It might start as a small component of total demand, but it can grow.

Eskom’s newly-installed board of directors and executive team should embrace the electric car as one long-term solution to the challenge of falling demand that is the most fundamental obstacle the state utility grapples with as it struggles to remain a going concern.

In the next five to ten years electric vehicles (EVs) have the potential to grow electricity demand and provide a new source of revenue and profit for the beleaguered company. Reduced demand from the mining and industrial sectors, partly as a result of the steep increases in the price of electricity over the last decade, has seen the national power producer face declining unit sales and an increase in excess capacity. As many parts of the world stride ahead in the adoption of electric cars, we ask the question, how quickly can they be adopted here?

Growing electric vehicle sales in Norway

Source: Wikipedia

The above graph demonstrates how quickly vehicle sales can be adopted when given an enabling environment by government. Between 2004 and 2017 (a period of thirteen years) EV sales in Norway grew at a compound annual growth rate of 62% per annum. By 2017, EV’s marketshare grew to 21% of all new cars sold in 2017. (When combined with the sale of hybrid cars, powered by electricity and petrol or diesel fuel, the market sharerose to almost 50% of new car sales in 2017.)   

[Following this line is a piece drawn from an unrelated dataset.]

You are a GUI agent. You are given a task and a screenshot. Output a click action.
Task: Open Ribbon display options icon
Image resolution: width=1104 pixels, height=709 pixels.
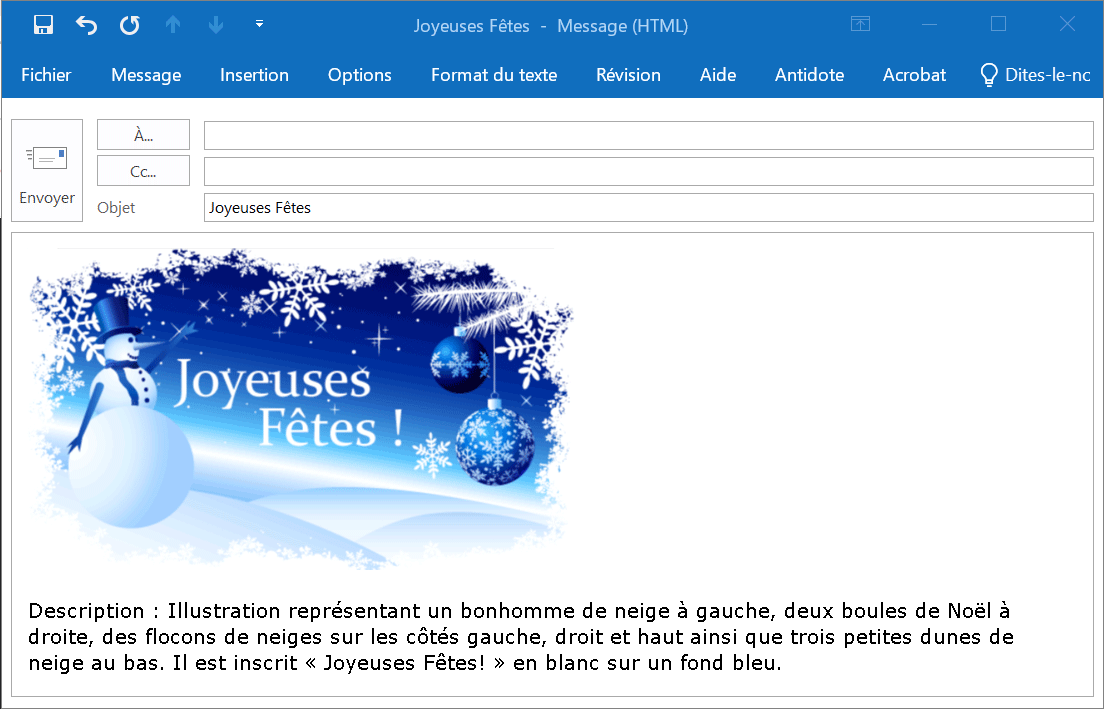coord(860,25)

By contrast, South Africa’s EV sales in 2017 accounted for just 356 of 368 000 passenger vehicle sales, not even 0.1%. The local market is roughly double the size of the Norwegian market. The cumulative number of EVs sold in Norway over the last seven years amounts to 200 000 vehicles, all of which need regular electrical charging. The growth in sales was driven by improvements in electric cars and focused incentives from government to encourage individuals to switch over from petrol/diesel cars to EVs. A similar growth pattern can be seen in EV sales in the USA, Japan and the Netherlands.

On the supply side, investment and innovation by EV manufacturers has addressed three key areas of customer concern of the early adopters, namely: choice of exciting cars, total cost of ownership and driving range. 

Powering the growing fleet of EVs

South African standards allow for two chargers: Direct current (DC) fast-charging stations are an option for setting up commercial facilities. Estimated costs per unit come in at approximately R350 000 and current can be drawn at a rate of 75 Amp (A) units. These stations have the capacity to charge a Nissan Leaf battery in just 25 minutes. 

The cheaper, alternating current (AC) charging stations can draw 8, 16 or 32A and will charge a Nissan Leaf in eight hours if set at 16A. To drive the rollout of the different parties, it will be crucial that the private sector and government get involved to rollout as many chargers as possible.

Adoption of EVs by the public will see the addition of the largest energy consuming “white appliance” ever known to man, driving up the home energy bill by 40% to 100%.  The beauty of this for Eskom is that the current target market at are grid-connected customers, who loyally pay their monthly accounts. 

Source: David Knight

If the taxi industry gets involved, along with other light commercial vehicle (van/truck) users, then these energy consumption and sales numbers will most likely double or treble. International companies are working hard at finding the right vehicles for these markets, as travel figures of 5 000 to 8 000km/ month significantly improve the economics of owning these vehicles. 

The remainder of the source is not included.